There are two reasons Anglican ordinations are no longer valid: the Anglican church altered (1) the form and (2) the intent of the ordination rite, rendering it invalid.

By was of history, during Edward's reign, the Protestantizing forces within the Church of England declared the Catholic ordination rite superstitious, abolished it, and replaced it with the Edwardian Ordinal. The Edwardian Ordinal was (and is) intentionally Protestant, and borne out of a thoroughly deficient understanding of the priesthood.

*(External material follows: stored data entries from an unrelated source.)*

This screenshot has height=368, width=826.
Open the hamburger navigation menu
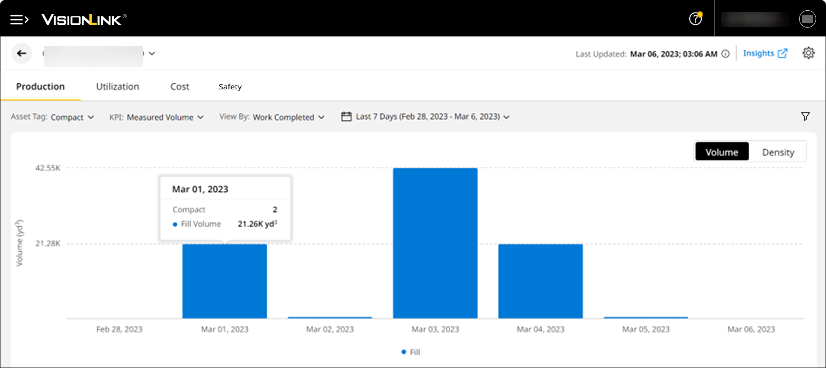(x=19, y=20)
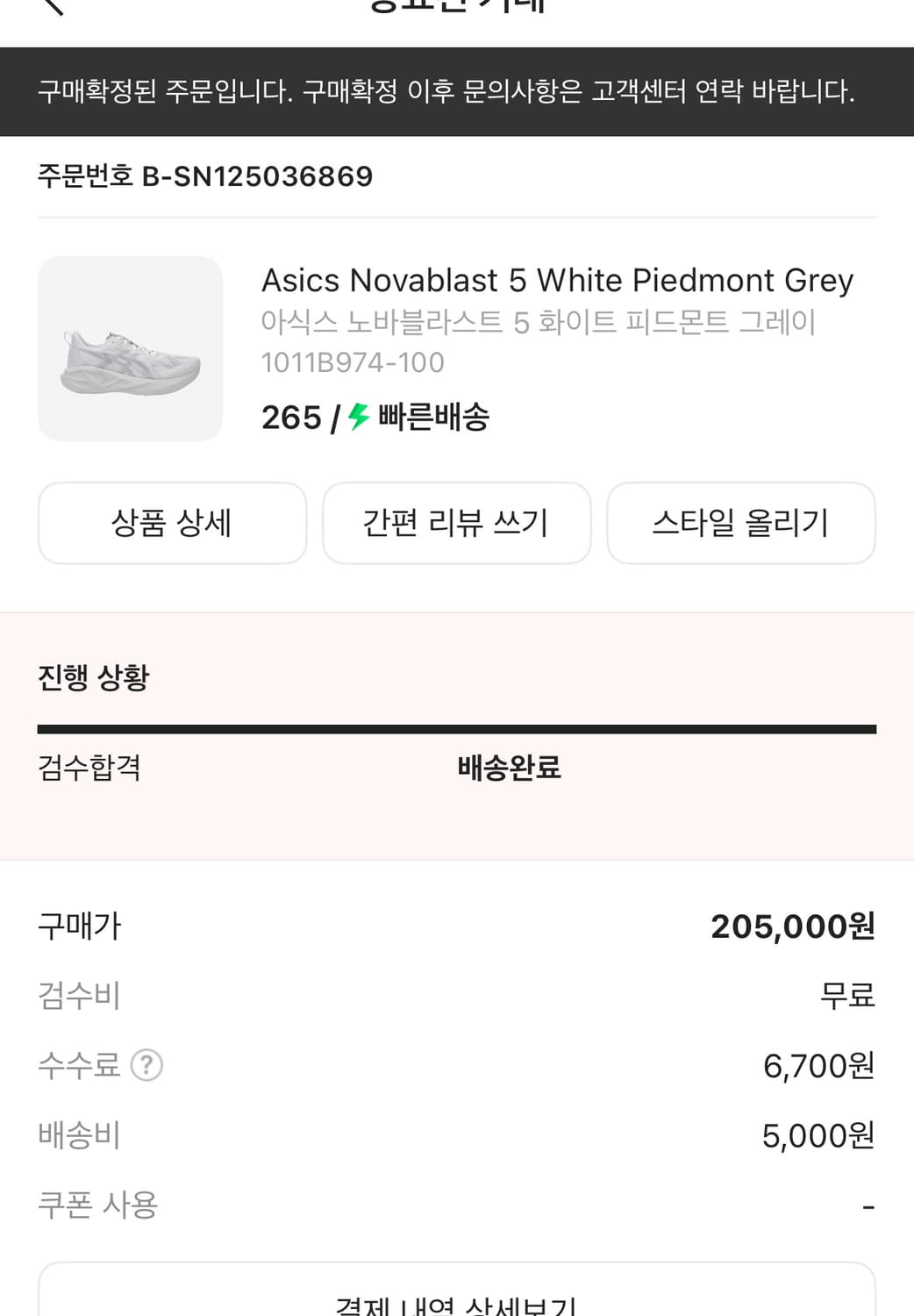The height and width of the screenshot is (1316, 914).
Task: Click the black progress bar under 진행 상황
Action: tap(456, 729)
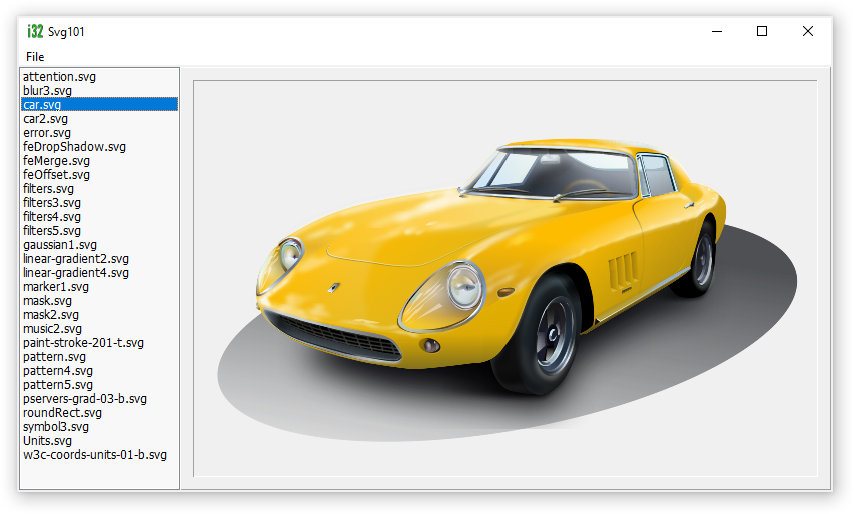Select the feDropShadow.svg entry
Image resolution: width=854 pixels, height=514 pixels.
(x=74, y=147)
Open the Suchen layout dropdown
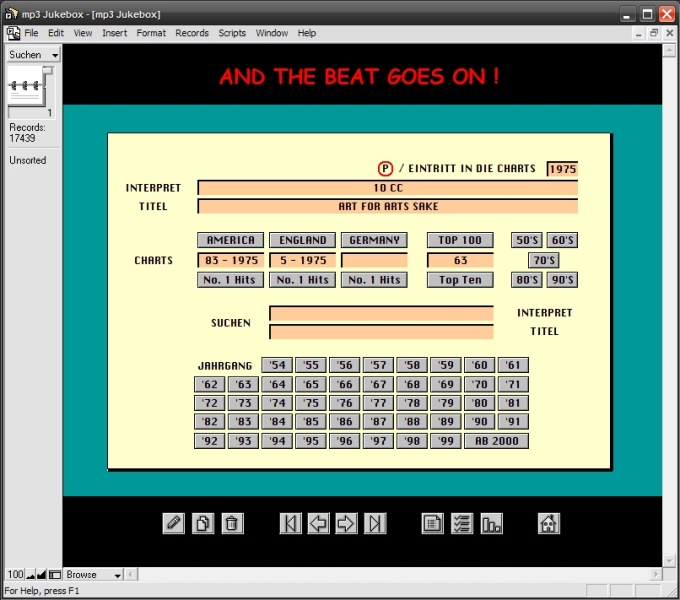The image size is (680, 600). 34,55
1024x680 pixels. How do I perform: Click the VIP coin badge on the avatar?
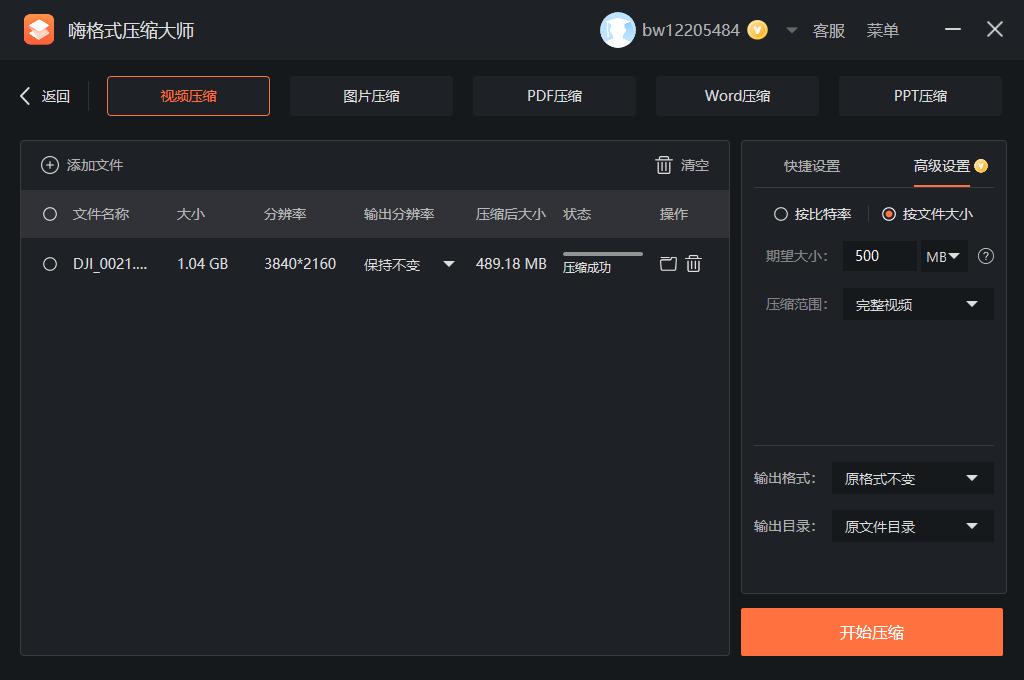pos(757,29)
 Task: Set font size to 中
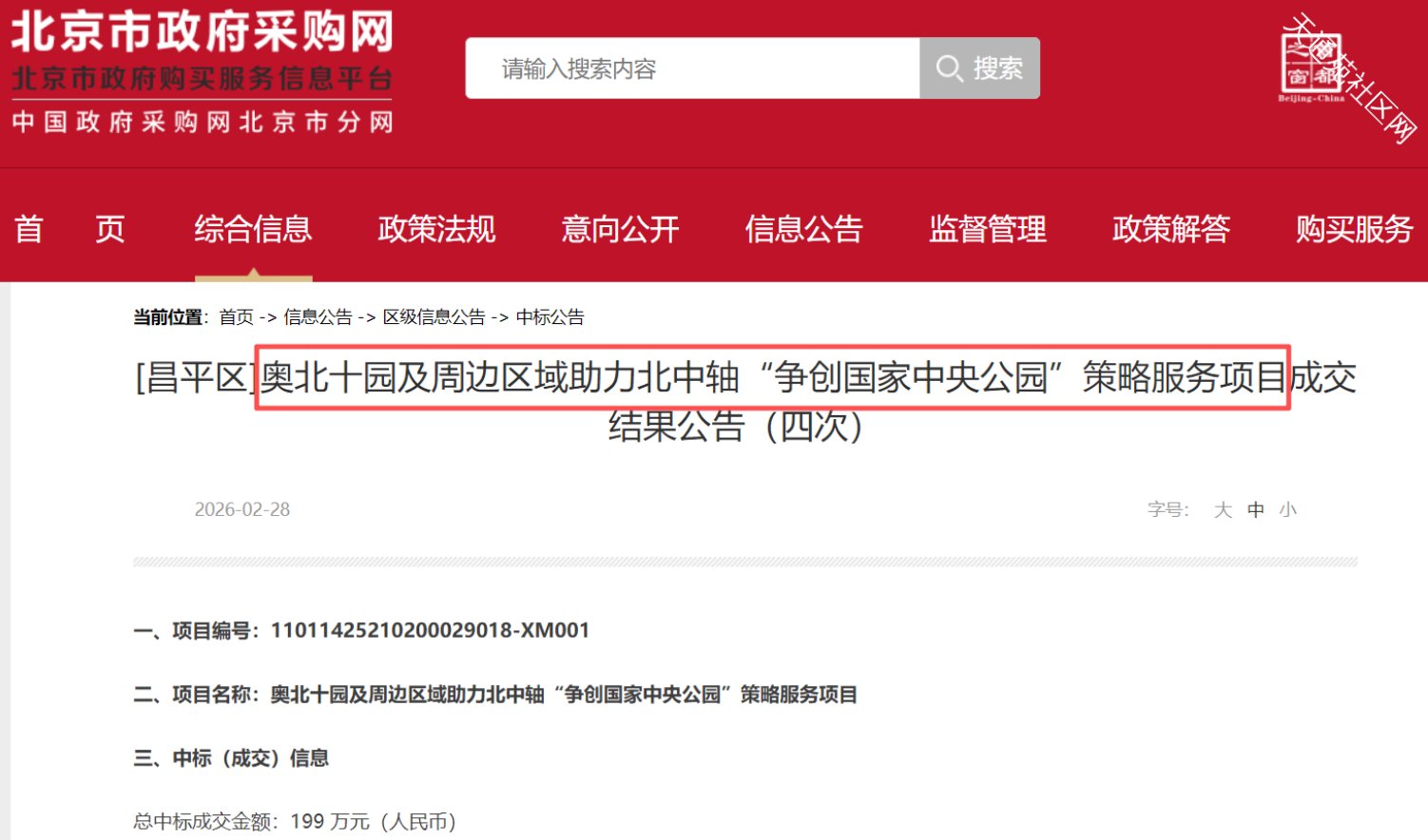[1255, 509]
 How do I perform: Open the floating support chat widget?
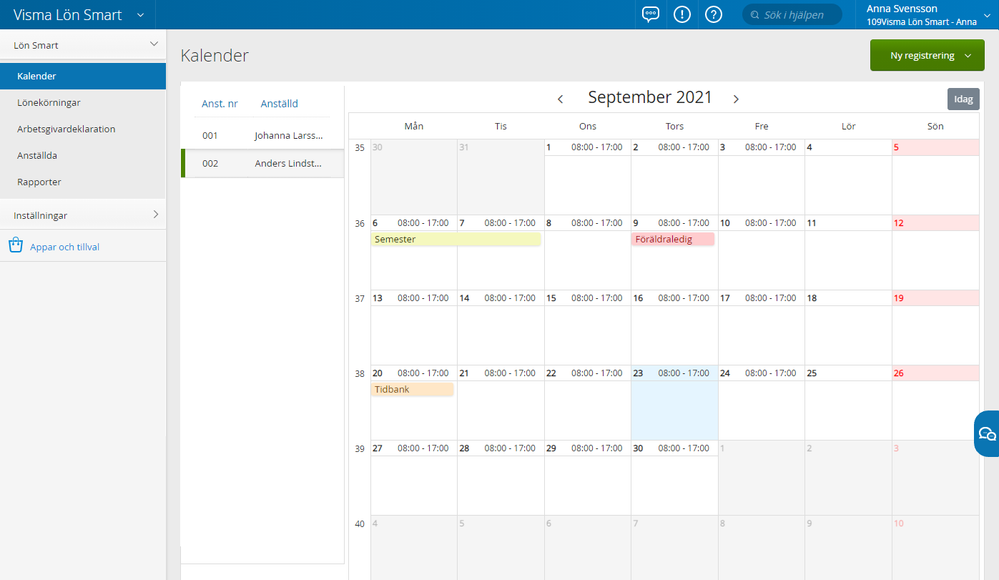tap(986, 433)
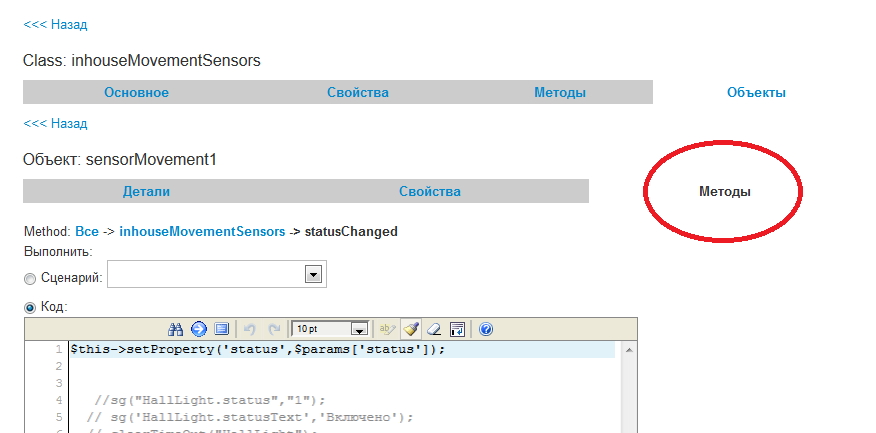Select the Код radio button

point(30,307)
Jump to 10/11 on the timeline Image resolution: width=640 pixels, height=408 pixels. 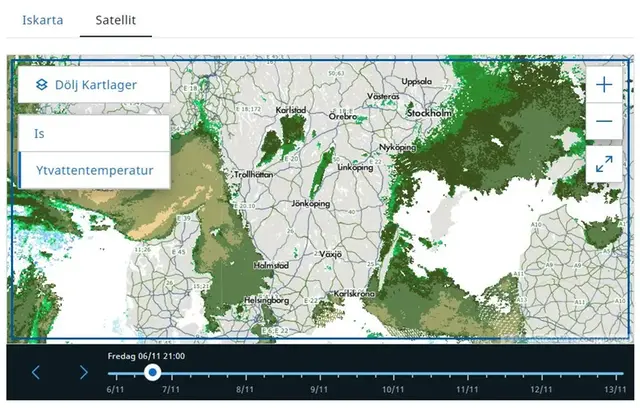pyautogui.click(x=393, y=389)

It’s the brain-child of folks like Thomas Cranmer who desired this very rupture, and who denied Apostolic Succession.

Thomas Cranmer
Here’s what the Thirty-Nine Articles (the articles of faith for the Anglican church) say about the Mass: “Wherefore the sacrifices of Masses, in which it was commonly said, that the Priest did offer Christ for the quick and the dead, to have remission of pain or guilt, were blasphemous fables, and dangerous deceits.” Clearly, unambiguously, then, this is a denial of the sacrificial priesthood, and of basic Catholic beliefs about the priesthood and the Mass.

Since there was no intent to carry on the sacrificial priesthood, or ordain men into the same, it’s without question that the Anglican church deliberately snuffed out Apostolic Succession. As such, when Leo declared the ordinations “absolutely null and utterly void,” a great many Anglicans agreed.

This ultimately is the problem. Some Anglicans want to be Catholic, some want to be Protestant, and some want to tread an imagined via media, yet they're using the defective Protestant Ordinal. The “power cord” of Apostolic Succession has been totally severed, and the mere desire that it wasn’t so is inadequate.

That's a tough message, but I raise it for good reason.  There are many Anglo-Catholics who, like Tess, long for a sacramental Christianity, one where they're not left to be their own popes.  That's a holy and winsome desire, but one which the Anglican church cannot meet.  No priesthood means no Eucharist, no Mass, no absolution in Confession, no Anointing of the Sick, and of course, no Holy Orders.  Put more simply: Anglicanism is just another form of Protestantism.

Anglo-Catholicism hungers for authentic Catholicism, and many Anglo-Catholics are rightly growing tired of the religious methadone they've been settling for.  This desire for sacramental Christianity, and for a solid connection to the Apostolic Church, should be a motive to join the Catholic Church.  It's not always an easy step, but one which must be taken nonetheless.  Heed Our Lord’s warning in Matthew 10:34-38, and His promises in Matthew 19:29, and step forward in faith, trusting always in His Goodness.